Hellmers said the spirit of his father, who first introduced him to racing, was with him throughout the tournament, as were a few other things that kept him grounded. A devout vegan, Hellmers brought raw snacks from the Rancho Santa Fe farmer’s market, like kale and organic almonds, to eat in the betting room. He also took B Vitamins and drank a lot of water, while other betters were drinking soda or booze. He said he inhaled essential oils like peppermint and thieves after each race to help him reset his thoughts.

“One of the reasons people lose is because they are trying to catch up. You can’t think about the previous race,” he said. “If I make a mistake on one race, I smell the oils and it’s healing.
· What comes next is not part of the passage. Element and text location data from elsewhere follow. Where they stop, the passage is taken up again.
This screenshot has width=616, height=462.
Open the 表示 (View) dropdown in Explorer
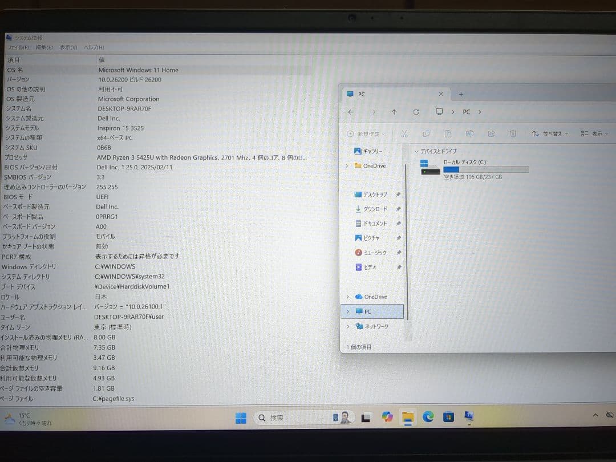coord(595,133)
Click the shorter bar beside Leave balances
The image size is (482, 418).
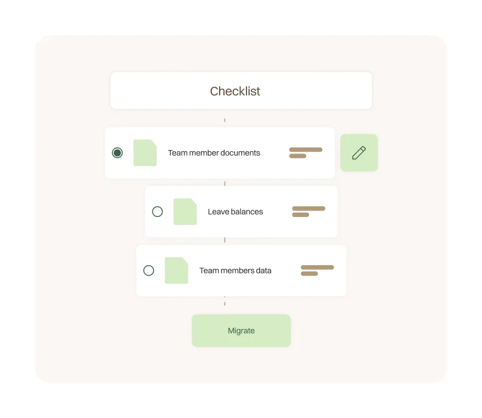[x=301, y=215]

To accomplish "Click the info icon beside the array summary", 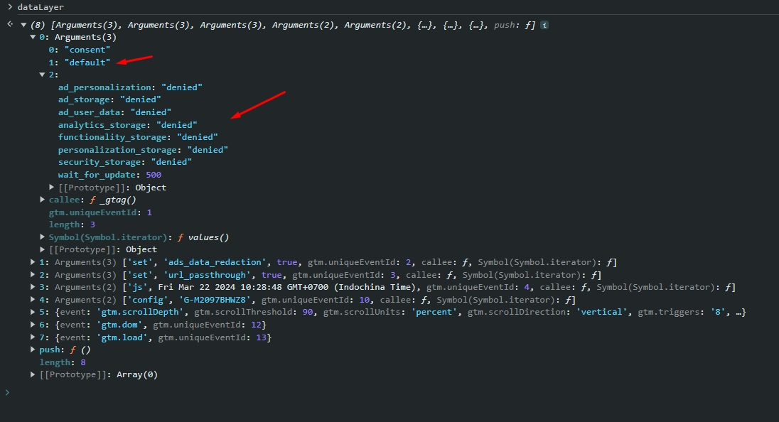I will coord(544,25).
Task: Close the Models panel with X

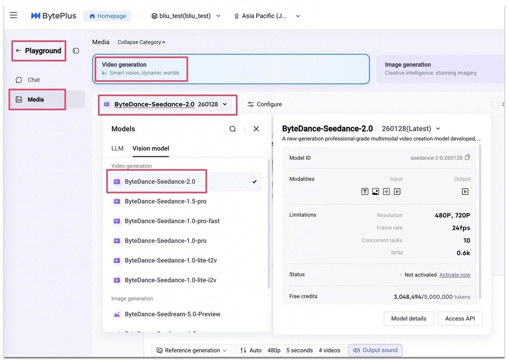Action: tap(256, 129)
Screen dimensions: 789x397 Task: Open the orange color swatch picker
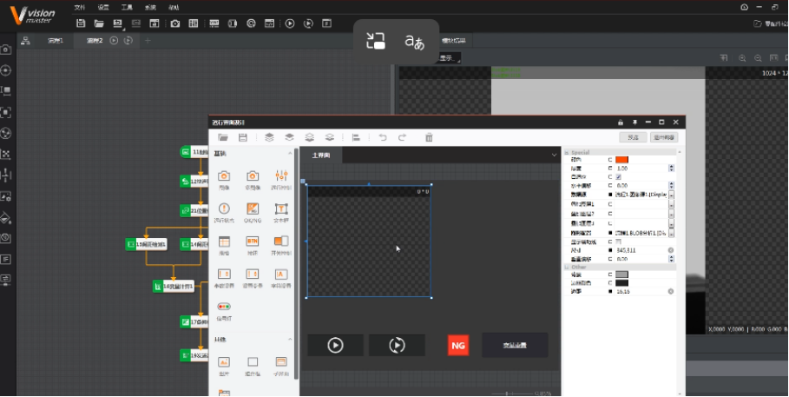[622, 160]
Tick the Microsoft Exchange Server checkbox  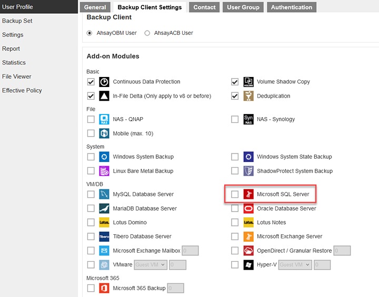pos(235,236)
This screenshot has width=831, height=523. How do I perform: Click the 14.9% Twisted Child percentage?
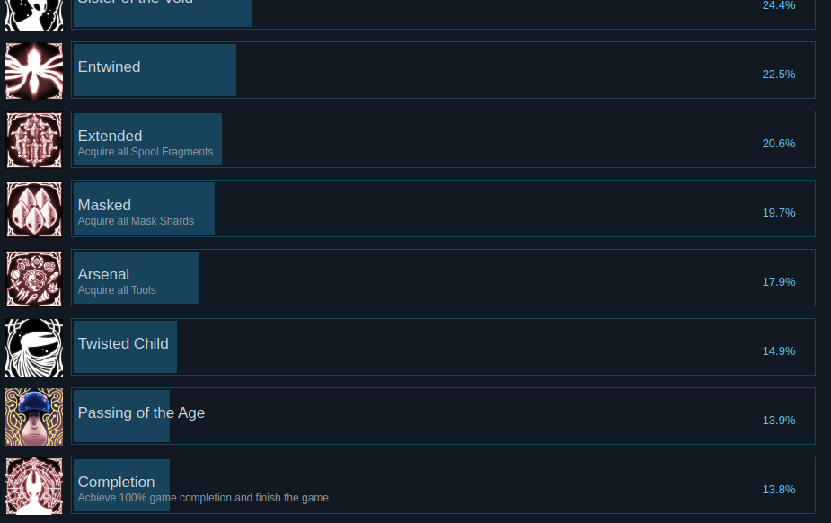(x=779, y=351)
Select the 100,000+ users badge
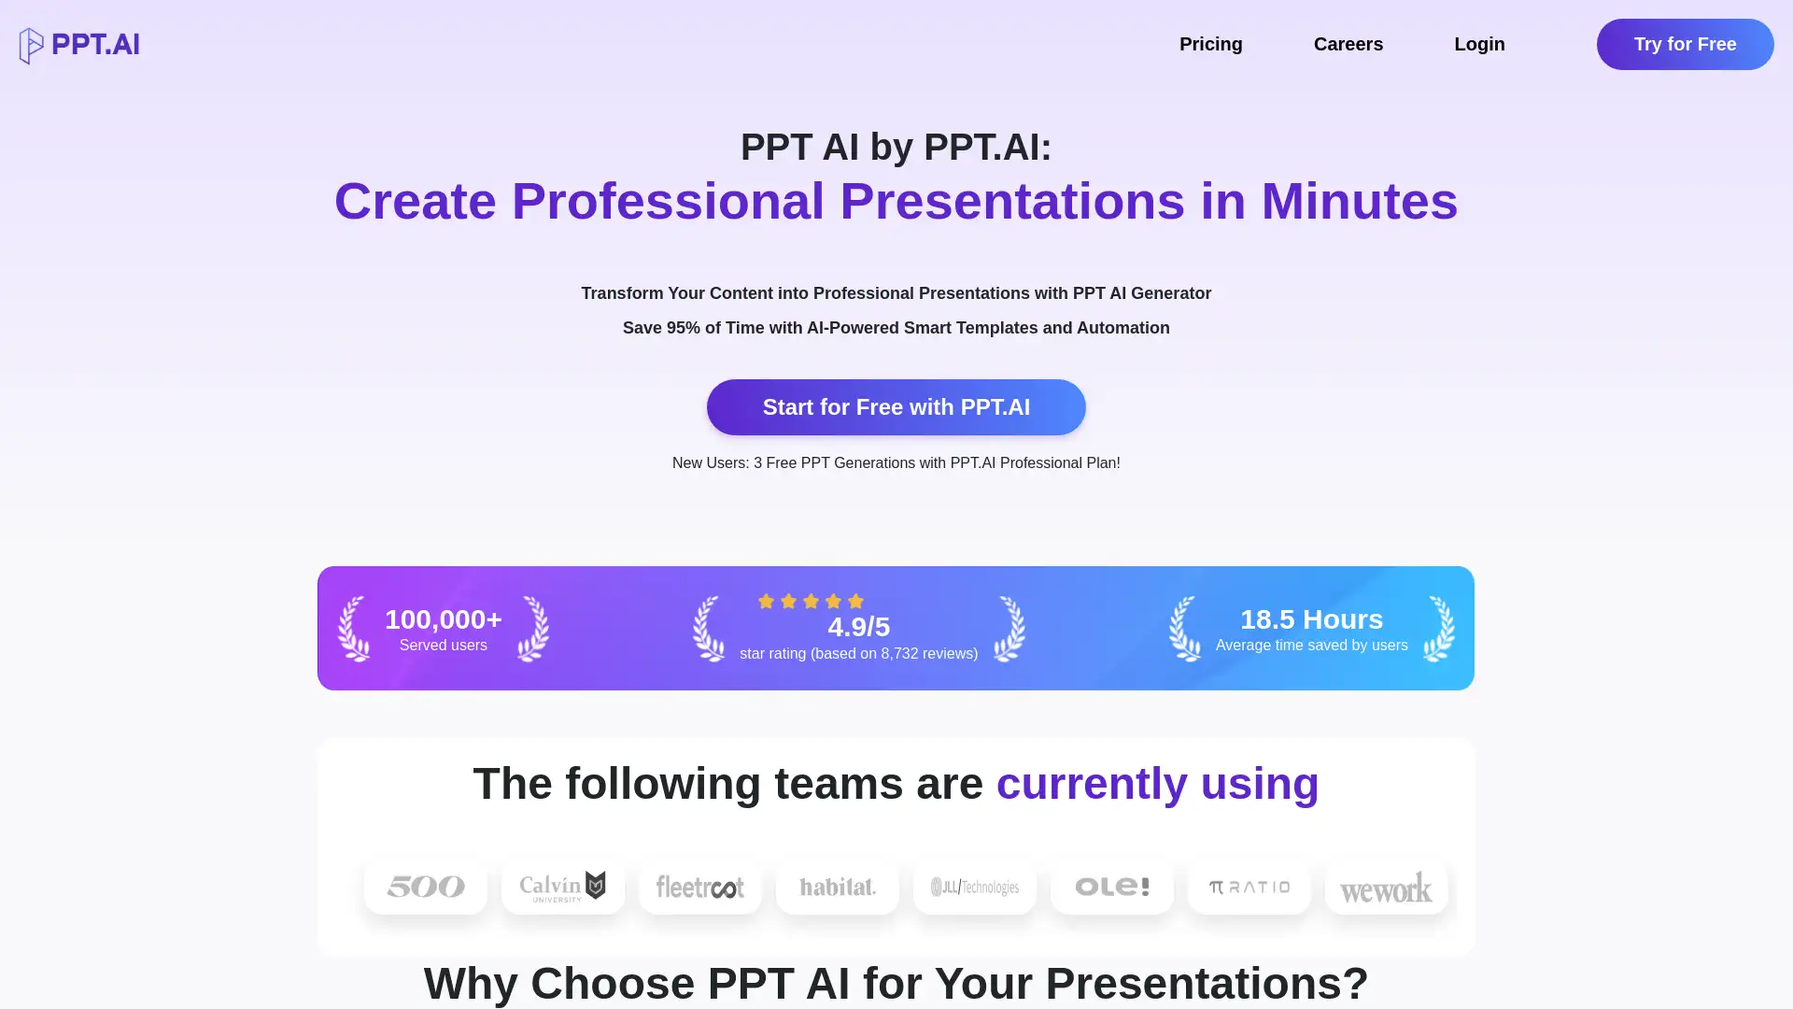 click(444, 629)
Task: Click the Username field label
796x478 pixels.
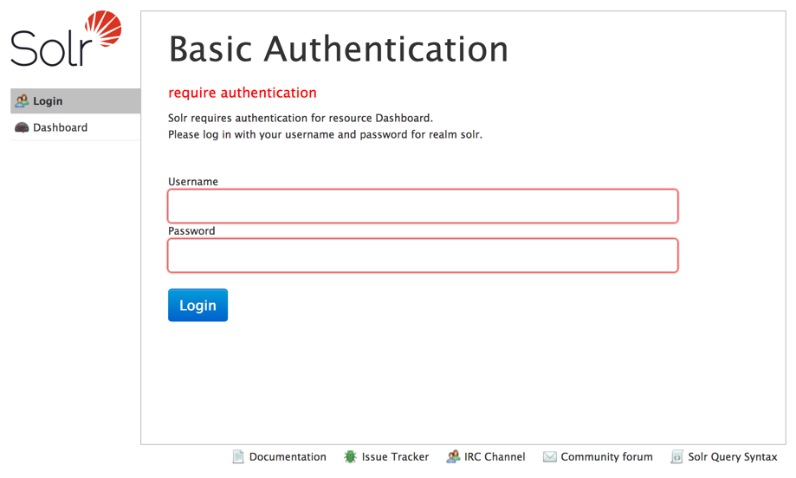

It makes me forget about the past.”

He said being in the betting arena is “almost as if you’re in war and you’re trying to do everything you can to survive.

“One mistake could be fatal and could cost you thousands in earnings and lost sleep,” he said.

Hellmers couldn’t sleep the night after his big winnings, perhaps because he had a new outlook on life. The experience inspired a new venture — to create a syndicate for big racing days in order to increase winnings with the help of other stakeholders. The syndicate would operate similarly to a hedge fund, he said. He also wants to advise amateur betters on who not to bet on, because he said so many bets are a waste of money.

“Hopefully this gives me the credibility to convince investors,” he said.

Hellmers is also researching and communicating with organizations to whom he will donate a percentage of winnings, and he particularly wants to help retired racehorses.